TASK :: Turn every line of the rows below into a JSON list of strings, one string per line, skipping any blank lines.

▽

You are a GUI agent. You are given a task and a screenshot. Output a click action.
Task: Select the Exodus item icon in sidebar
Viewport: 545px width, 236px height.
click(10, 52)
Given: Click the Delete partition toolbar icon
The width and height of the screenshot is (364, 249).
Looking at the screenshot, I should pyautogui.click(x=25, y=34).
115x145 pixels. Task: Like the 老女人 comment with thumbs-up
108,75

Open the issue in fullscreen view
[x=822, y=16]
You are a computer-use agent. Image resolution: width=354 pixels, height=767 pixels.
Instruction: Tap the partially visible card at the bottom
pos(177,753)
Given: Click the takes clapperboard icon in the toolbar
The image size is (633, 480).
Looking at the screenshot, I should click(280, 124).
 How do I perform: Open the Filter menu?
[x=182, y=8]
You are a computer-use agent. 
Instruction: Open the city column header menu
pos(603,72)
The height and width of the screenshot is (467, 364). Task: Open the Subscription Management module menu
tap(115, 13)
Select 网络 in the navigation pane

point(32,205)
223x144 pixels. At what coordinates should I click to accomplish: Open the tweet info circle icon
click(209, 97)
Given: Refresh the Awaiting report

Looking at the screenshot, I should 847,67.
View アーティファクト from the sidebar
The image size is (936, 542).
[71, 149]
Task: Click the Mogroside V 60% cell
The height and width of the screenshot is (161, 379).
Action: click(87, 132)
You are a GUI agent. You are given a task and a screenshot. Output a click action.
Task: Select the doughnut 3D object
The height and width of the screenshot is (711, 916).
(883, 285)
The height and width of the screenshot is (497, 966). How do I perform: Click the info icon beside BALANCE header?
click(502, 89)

△

EXPECTED ANSWER ::
[
  "You are a GUI agent. You are given a task and a screenshot. Output a click action.",
  "Task: Select the Exodus item icon in sidebar",
  "Viewport: 545px width, 236px height.",
  "click(10, 52)",
  "Given: Click the Delete partition toolbar icon",
  "The width and height of the screenshot is (364, 249).",
  "Looking at the screenshot, I should pyautogui.click(x=25, y=34).",
  "115x145 pixels. Task: Like the 老女人 comment with thumbs-up",
  "108,75",
  "Open the issue in fullscreen view",
  "[x=822, y=16]",
  "You are a computer-use agent. Image resolution: width=354 pixels, height=767 pixels.",
  "Instruction: Tap the partially visible card at the bottom",
  "pos(177,753)",
  "Given: Click the takes clapperboard icon in the toolbar",
  "The image size is (633, 480).",
  "Looking at the screenshot, I should click(280, 124).",
  " How do I perform: Open the Filter menu?",
  "[x=182, y=8]",
  "You are a computer-use agent. ",
  "Instruction: Open the city column header menu",
  "pos(603,72)",
  "The height and width of the screenshot is (467, 364). Task: Open the Subscription Management module menu",
  "tap(115, 13)",
  "Select 网络 in the navigation pane",
  "point(32,205)",
  "223x144 pixels. At what coordinates should I click to accomplish: Open the tweet info circle icon",
  "click(209, 97)",
  "Given: Refresh the Awaiting report",
  "Looking at the screenshot, I should 847,67.",
  "View アーティファクト from the sidebar",
  "The image size is (936, 542).",
  "[71, 149]",
  "Task: Click the Mogroside V 60% cell",
  "The height and width of the screenshot is (161, 379).",
  "Action: click(87, 132)",
  "You are a GUI agent. You are given a task and a screenshot. Output a click action.",
  "Task: Select the doughnut 3D object",
  "The height and width of the screenshot is (711, 916).",
  "(883, 285)",
  "The height and width of the screenshot is (497, 966). How do I perform: Click the info icon beside BALANCE header?",
  "click(502, 89)"
]